Feig's team previously showed that stimulating environments trigger a biochemical cascade in mice that enhances their recall by fostering communication between nerve cells in the hippocampus, a region of the brain that controls memories.
In this study, the researchers were trying to determine whether mothers and fathers could pass along this enhanced memory to their offspring.

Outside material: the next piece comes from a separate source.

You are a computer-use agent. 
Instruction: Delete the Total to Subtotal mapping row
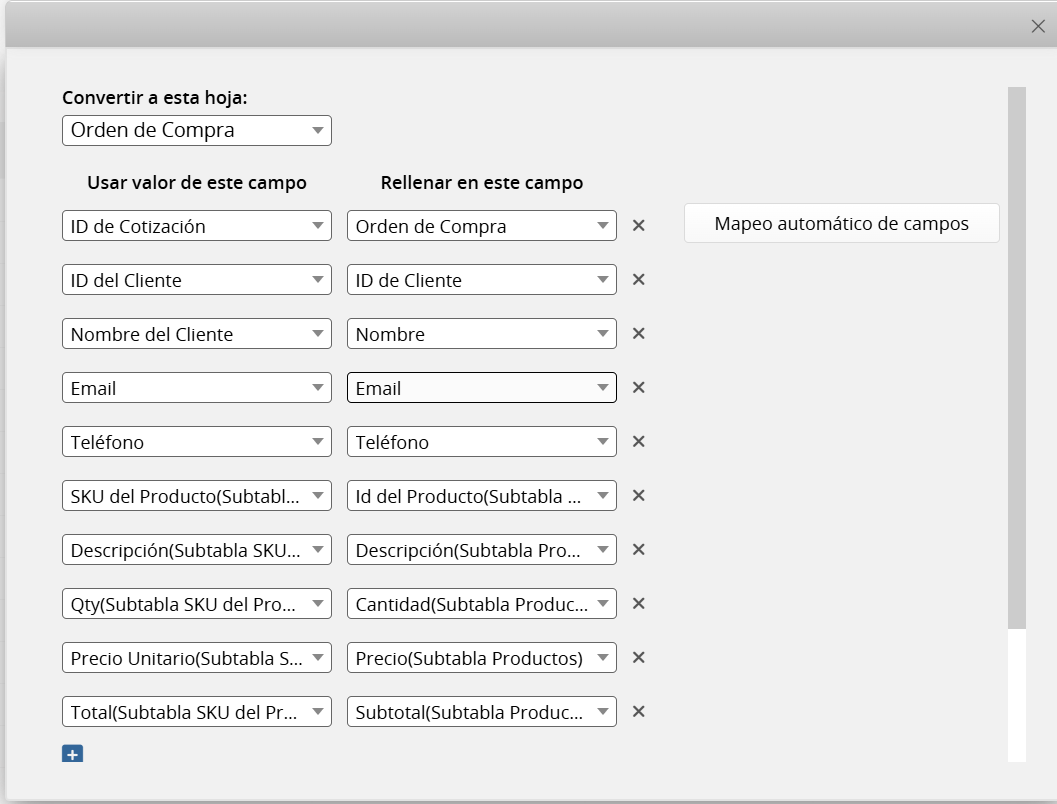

Feig says that he and his colleagues split several hundred pre-adolescent (15-day-old) mice, genetically engineered to have poor memories, into two groups: Half spent their "adolescence" (two weeks) living the good life in large cages with about a dozen other mice and filled with plastic tubes, toys, cardboard boxes, and running wheels. The researchers regularly re-arranged the toys in their cages and placed novel objects in them. The other group of mice, meanwhile, was put in sparse, small cages with fewer companions and nothing but a bed of pine chips. There were no toys or treadmills – and nothing was rearranged during their stay.
When the mice reached sexual maturity (two months later), the researchers allowed them to mate and then studied the brain activity of their offspring. The offspring of mice housed in the exciting digs performed better than their peers in the small, boring quarters on memory tests and showed enhanced brain activity.
In fact, Feig says, the offspring of the stimulated moms had such good memories that they performed as well as mice that did not carry the engineered genetic defect. Unfortunately, he said, their sharp recall faded after around three months and their kids did not appear to benefit.
Oh, and dads – no offense, but the researchers found that fathers' upbringing apparently plays no role in the memory abilities of their young.